Stagnation
1 Timothy 3:14, 15
…I am writing these things to you so that, if I delay, you may know how one ought to behave in the household of God…
Timothy was young and simply wanted to serve. He was willing to help and watch, seeing how he could help all the more. By God’s grace and provision, he was gifted with skills through experience. God worked in his life little by little so that he was able to serve easily in this place or that. He would teach and be taught. So, Paul sent him. He had the skills that would be needed, Ephesus. I have preached through 1 Timothy and felt I had garnered a good understanding of. As I read through it again, it became more plain to me.
It is always good to try and understand the heart of God. When he chooses to tell us why is doing something we are best helped by listening. As Paul writes to Timothy, he makes one of these statements. He says “so that”. Paul is writing this letter to Timothy at Ephesus “so that” … “you may know” It is expressly for the purpose of teaching. Teaching what, you ask? How we are to act and behave in Church. All of what we read in 1 Timothy is so Timothy can understand how God’s people are to “do” church how to behave when they gather together.
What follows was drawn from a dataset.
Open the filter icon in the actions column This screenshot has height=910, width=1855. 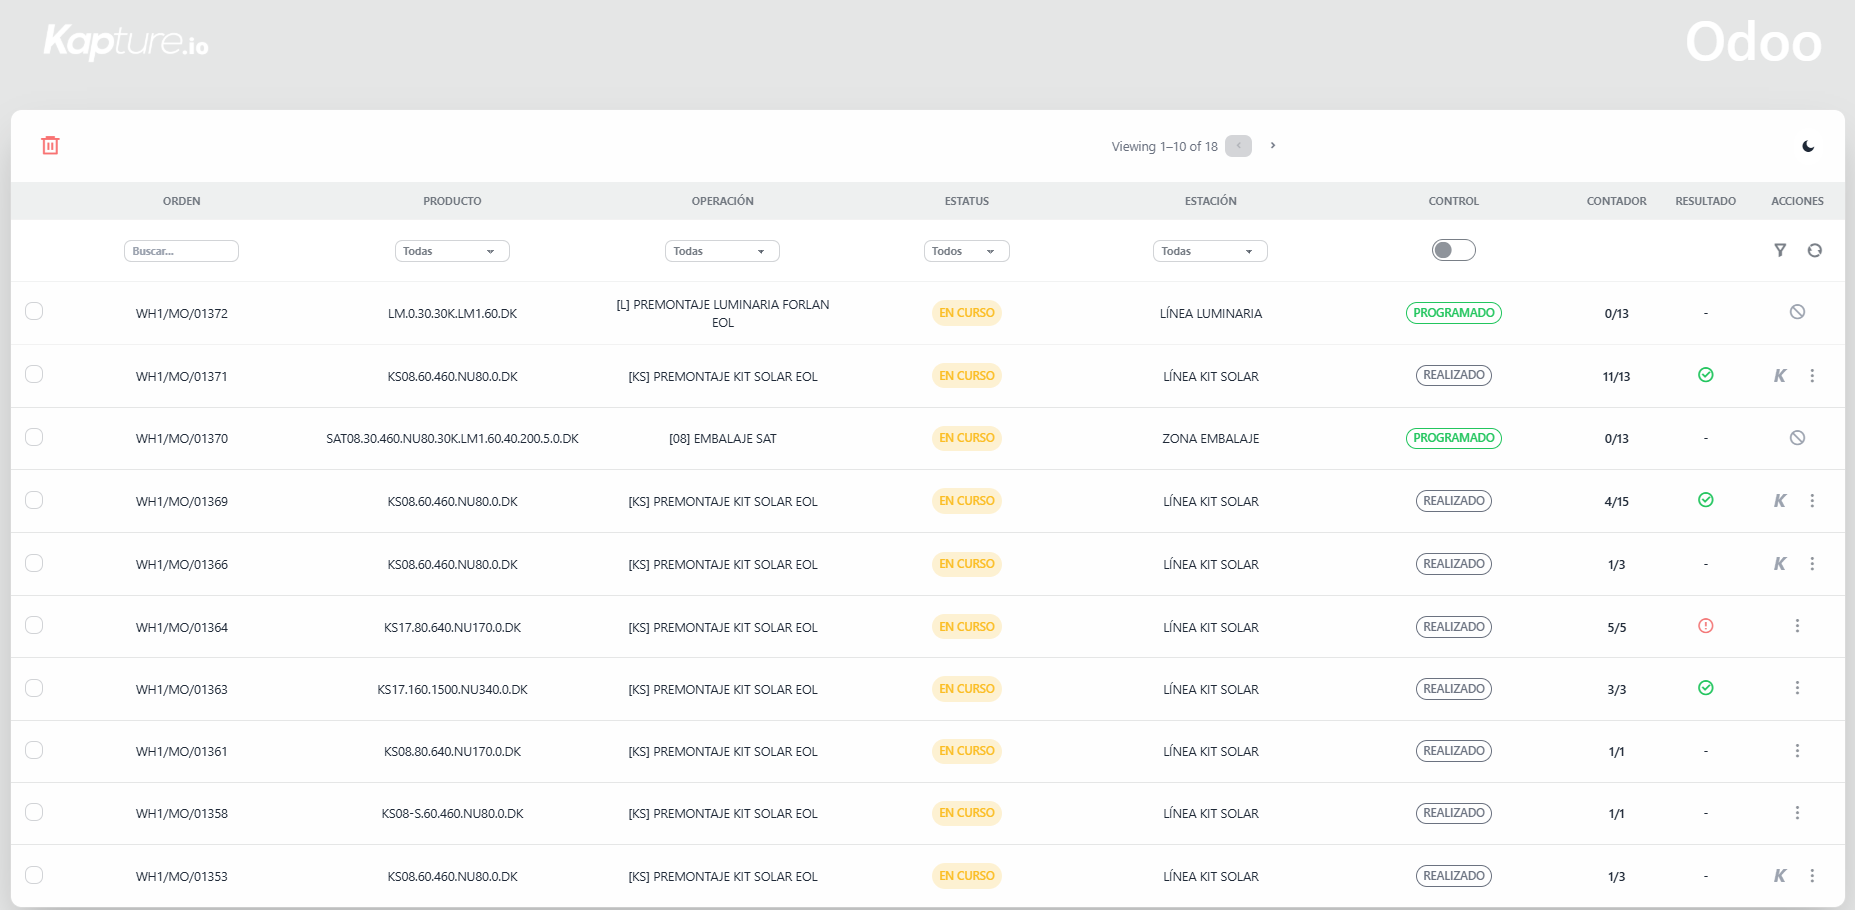tap(1780, 250)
As I meditated on these things, I was struck by other texts I know are in 1 Timothy. “Among whom are Hymenaeus and Alexander, whom I have handed over to Satan that they may learn not to blaspheme.” (1 Timothy 1:20 ESV). Why would someone be removed from the fellowship of the saints. If the goal is being an example, wouldn't denying them that example hurt the end goal? Yet, Paul gives men over to Satan to LEARN. One of the more “controversial” sections of 1 Timothy says “Let a woman learn quietly with all submissiveness, I do not permit a woman to teach or to exercise authority over a man, rather she is to remain quiet.” (1 Timothy 2:11 ESV) I am not so much interested in the direct application to women in the pulpit/eldership, but that the focus and concern is about learning and teaching. Continuing to Chapter 3 we read that an elder “must be…apt to teach”. In that same chapter a deacon needs to be “tested” before he should be part of the diaconate.
Moving past the verse at hand, in Chapter 4 we read a Christian is to “train yourself for godliness” (verse 6 &7), “devote yourself…to teaching”, and to “practice these things, immerse yourself in them, so that all may see your progress.” (1 Timothy 4:15).
It is easy to stagnate in your study. To read the same verses over and over and think you know. I have read 1 Timothy enough that I can’t remember how many times. I have preached through both first and second Timothy, and yet the almost obsessive care that Paul and God had for the issue of education was not apparent to me. Paul’s fatherly care of Timothy was on full display for every believer to see, that who teaches and what they teach is important. Not just a little but painfully, repetitively, important. Over and over and over important, immersively important.
I won’t continue to point out all the times teaching, training, practice, and so on persist in this letter or in the next letter, but understand that teachers and teaching are critical to the church. It is easy to stagnate. Water does it the best. It sits still and gets to the point that it is unhealthy, or worse. Its appearance and its content get to the point that serious work must be done if it is to be good for human consumption. The particles settle out and then all the unseen things start to do their work and it is covered in slime. Such is the human mind when it stops learning, seeking to know, practicing what it has been taught. It becomes poisonous and dangerous.
Small wonder Hebrews tells us to “stir up one another to love and good works” (Hebrews 10:24). Sometimes all it takes is one question to press the curious to further work. A casual thought grasped, “wait, Paul is talking about knowing and learning a lot, how much is he saying it?” And your mind is agitated, ready to know. Not to know “things” but to know him. The revelation of Paul’s intense concern for learning in the church in Ephesus is nice, but GOD’s concern for it makes that knowledge transcendent. To know him and his heart. That is what makes teaching valuable. To read is a great joy but to read the bible is immeasurably more.